**** Source records
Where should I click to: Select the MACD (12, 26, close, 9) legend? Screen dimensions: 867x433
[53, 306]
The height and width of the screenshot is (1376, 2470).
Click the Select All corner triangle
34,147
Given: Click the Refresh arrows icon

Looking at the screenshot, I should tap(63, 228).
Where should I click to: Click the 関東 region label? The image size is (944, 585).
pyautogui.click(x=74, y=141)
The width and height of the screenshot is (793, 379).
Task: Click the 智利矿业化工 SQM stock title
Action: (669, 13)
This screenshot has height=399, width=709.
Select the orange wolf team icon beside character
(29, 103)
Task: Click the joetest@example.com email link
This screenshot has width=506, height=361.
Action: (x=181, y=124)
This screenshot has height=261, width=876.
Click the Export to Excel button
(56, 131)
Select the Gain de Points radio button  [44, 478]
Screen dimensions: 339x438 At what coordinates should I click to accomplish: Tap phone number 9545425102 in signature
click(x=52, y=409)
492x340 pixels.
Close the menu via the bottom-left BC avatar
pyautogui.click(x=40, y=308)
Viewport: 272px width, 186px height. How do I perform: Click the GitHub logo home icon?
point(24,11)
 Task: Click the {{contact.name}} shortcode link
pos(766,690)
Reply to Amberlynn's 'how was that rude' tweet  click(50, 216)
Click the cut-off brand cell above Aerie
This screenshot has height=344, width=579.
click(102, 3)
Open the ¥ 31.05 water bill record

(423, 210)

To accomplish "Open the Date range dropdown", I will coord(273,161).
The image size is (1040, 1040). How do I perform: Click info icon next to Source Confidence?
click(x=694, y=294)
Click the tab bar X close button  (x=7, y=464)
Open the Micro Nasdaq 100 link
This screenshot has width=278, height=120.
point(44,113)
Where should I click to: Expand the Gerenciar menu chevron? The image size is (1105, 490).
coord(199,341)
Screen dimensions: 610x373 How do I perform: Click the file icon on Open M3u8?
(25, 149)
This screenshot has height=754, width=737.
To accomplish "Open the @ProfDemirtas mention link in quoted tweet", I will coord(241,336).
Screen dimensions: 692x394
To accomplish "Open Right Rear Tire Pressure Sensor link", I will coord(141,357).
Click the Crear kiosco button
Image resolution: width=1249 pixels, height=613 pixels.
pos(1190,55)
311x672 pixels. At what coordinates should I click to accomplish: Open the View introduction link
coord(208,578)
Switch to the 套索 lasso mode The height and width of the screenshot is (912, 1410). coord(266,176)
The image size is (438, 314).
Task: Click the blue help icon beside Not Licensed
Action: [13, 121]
********
__Your goal__: The entries above should be copied out exactly, with none left out.

__Answer to this task__:
Where should I click to: Select the MACD (12, 26, close, 9) legend? Screen dimensions: 867x433
[53, 306]
The height and width of the screenshot is (1376, 2470).
Click the Select All corner triangle
34,147
Given: Click the Refresh arrows icon

Looking at the screenshot, I should tap(63, 228).
Where should I click to: Click the 関東 region label? The image size is (944, 585).
pyautogui.click(x=74, y=141)
The width and height of the screenshot is (793, 379).
Task: Click the 智利矿业化工 SQM stock title
Action: (669, 13)
This screenshot has height=399, width=709.
Select the orange wolf team icon beside character
(29, 103)
Task: Click the joetest@example.com email link
This screenshot has width=506, height=361.
Action: (x=181, y=124)
This screenshot has height=261, width=876.
Click the Export to Excel button
(56, 131)
Select the Gain de Points radio button  [44, 478]
Screen dimensions: 339x438 At what coordinates should I click to accomplish: Tap phone number 9545425102 in signature
click(x=52, y=409)
492x340 pixels.
Close the menu via the bottom-left BC avatar
pyautogui.click(x=40, y=308)
Viewport: 272px width, 186px height. How do I perform: Click the GitHub logo home icon?
point(24,11)
 Task: Click the {{contact.name}} shortcode link
pos(766,690)
Reply to Amberlynn's 'how was that rude' tweet  click(50, 216)
Click the cut-off brand cell above Aerie
This screenshot has height=344, width=579.
click(102, 3)
Open the ¥ 31.05 water bill record

(423, 210)

To accomplish "Open the Date range dropdown", I will coord(273,161).
The image size is (1040, 1040). How do I perform: Click info icon next to Source Confidence?
click(x=694, y=294)
Click the tab bar X close button  (x=7, y=464)
Open the Micro Nasdaq 100 link
This screenshot has width=278, height=120.
point(44,113)
Where should I click to: Expand the Gerenciar menu chevron? The image size is (1105, 490).
coord(199,341)
Screen dimensions: 610x373 How do I perform: Click the file icon on Open M3u8?
(25, 149)
This screenshot has height=754, width=737.
To accomplish "Open the @ProfDemirtas mention link in quoted tweet", I will coord(241,336).
Screen dimensions: 692x394
To accomplish "Open Right Rear Tire Pressure Sensor link", I will coord(141,357).
Click the Crear kiosco button
Image resolution: width=1249 pixels, height=613 pixels.
pos(1190,55)
311x672 pixels. At what coordinates should I click to accomplish: Open the View introduction link
coord(208,578)
Switch to the 套索 lasso mode The height and width of the screenshot is (912, 1410). coord(266,176)
The image size is (438, 314).
Task: Click the blue help icon beside Not Licensed
Action: [13, 121]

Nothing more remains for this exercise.